Maleficent (Film Review)

This is what Americans do best. Dramatic story telling. And now that we have the amazing technologies at our disposal, why not Maleficent? Why not the incredible portrayal of the evil (not so evil) witch? Why not have otherworldly sets where the air ripples with imagination and all necessary square inches of the frame is beautifully saturated with detail (but not in a oh-we’re-gonna-bombard-you-with-crazy-visual-effects-just-cos-we-can sort of way)? Why not Angelina Jolie? Why not walking/talking trees (now, you don’t need to roll your eyes because these trees look and sound better than Peter Jackson’s from a decade ago)? Why not fairies? 

Rating movies is such a subjective thing. You catch an average movie on a good night, you absolutely love it. You catch a good movie on a bad night, you miss it’s whole point and don’t enjoy it. I must have got Maleficent on a really good night because I absolutely loved it – or it could also be that it was an incredible film. 

I’d love to see the production design team work on this one and the lengths they would have gone through to craft this one up. The music was great – in fact I made a mental note to check them out when I've got home and have logged into spotify (that’s how you know a piece of music has got your attention). 

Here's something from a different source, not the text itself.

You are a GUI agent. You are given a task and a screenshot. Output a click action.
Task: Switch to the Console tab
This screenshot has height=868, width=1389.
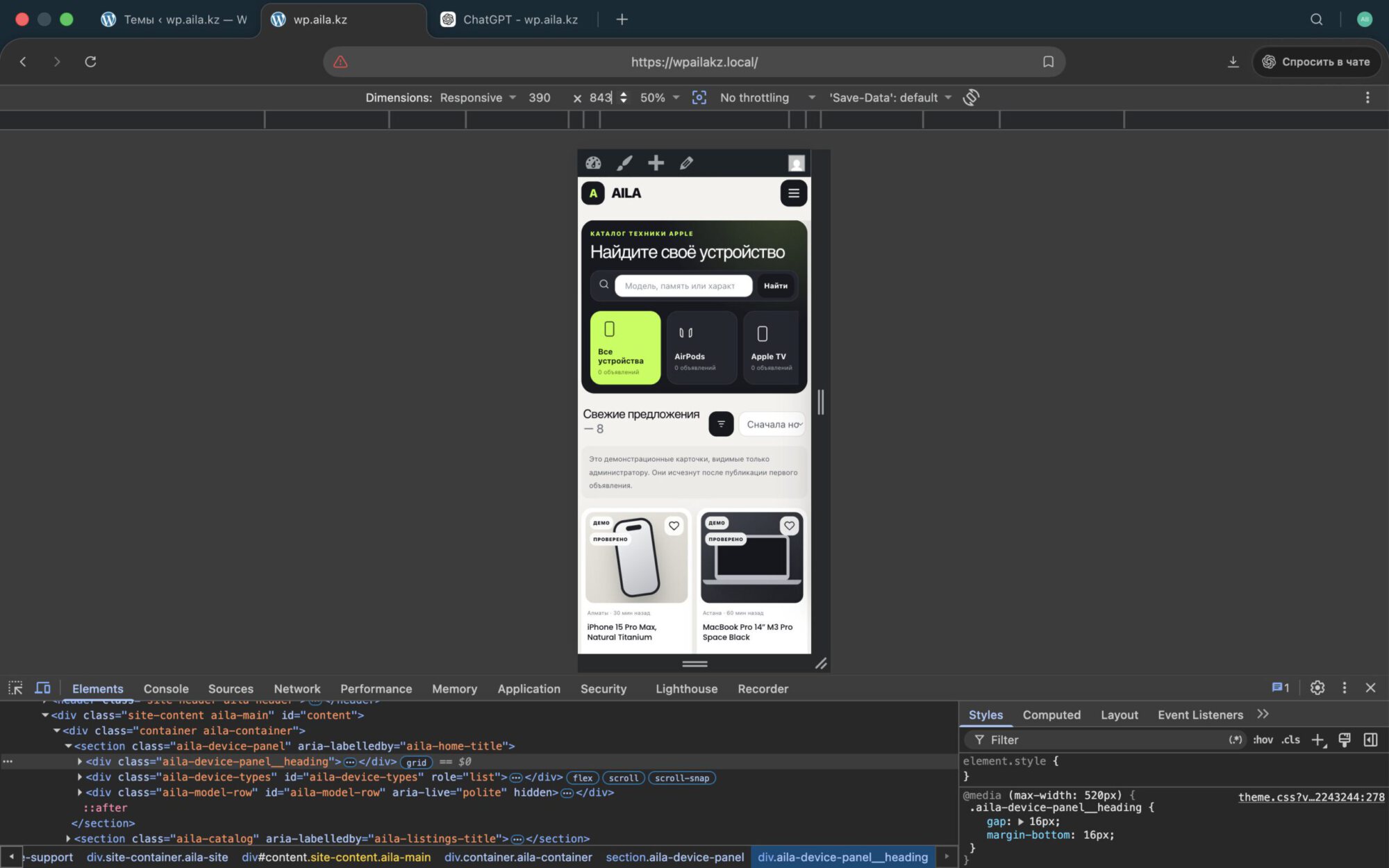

What this film also did well in its story telling is that it didn’t complicate things, and kept character-count to a bare minimum. The temptation with fantasy stories, I would imagine, is to go hard-core on making characters and scenarios (because sometimes it can be true that audiences love details and they want as many information as possible for the imagined world to become convincing – think LOTR, Potter, Game of Thrones etc.) Though that might be true in great stories, you cannot fake it. The most important thing in a story is to, well, tell a story. Not to get too carried away with setting and character. When your story can be told with two people, there’s no point in creating ten characters just because the writer fancies it. Maleficent leaves you asking for more, you are satisfied with the story, but you are also very intrigued by this new designed world, and the characters that could live within it. 

The story-line has nothing too crazy. Halfway through the film, you might have guessed how the outcome would be. But this doesn't ruin it in anyway. The values/moral of the story is pretty spot-on. Without giving the story away, it is a treatment that you don't see a lot of nowadays – and it's a welcome change.

Finally, my closing remarks:

Elle Fanning, you fine little thing.